For films with a total core expenditure of £20 million or less, the FPC (the company responsible for the principal photography and post production of the film and for the completion of the finished film) can claim a cash rebate of up to 25% of UK qualifying film production expenditure. For films that cost more that £20, the FPC can claim a payable cash rebate for a quarter of the first £20 million, with the remainder eligible for a 20% tax rebate.
Not every hopeful FPC will be able to take advantage of these tax breaks. A minimum of 10% of costs must be spent on UK qualifying production expenditure. And in order to qualify for these rebates, a film has to be ‘British’. This means it can either pass a points-based ‘cultural test’ or qualify as an official co-production. In order to rack up enough points to pass the test, a film has to be set in the UK, have characters or content that are British, or have a heritage (historical) hook in its story. 222 films received such tax breaks last year, and the Harry Potter franchise, Maleficent, and Gravity have all been products of this system.

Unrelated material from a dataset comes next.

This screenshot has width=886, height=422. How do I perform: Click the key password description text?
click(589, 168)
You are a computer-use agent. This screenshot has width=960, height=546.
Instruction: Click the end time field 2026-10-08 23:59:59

The benefits for the UK film industry are extraordinary. But jobs will be created and stay in the UK under this scheme. Qualifying production expenditure covers pre-production, principal photography, and post production which take place here, regardless of the nationality of the persons carrying out the activity. And it isn’t just the film crews who will feel the benefits. HM Revenue & Customs’ definition of UK spend introduces the concept of where a good or service is ‘used or consumed’ in the UK. If goods and services are used and consumed in the UK, according to HMRC, the expenditure is treated as UK-based. The knock-on effects will be felt by everyone from caterers and hoteliers to directors and producers—with the ultimate rewards—hopefully — going to the audiences."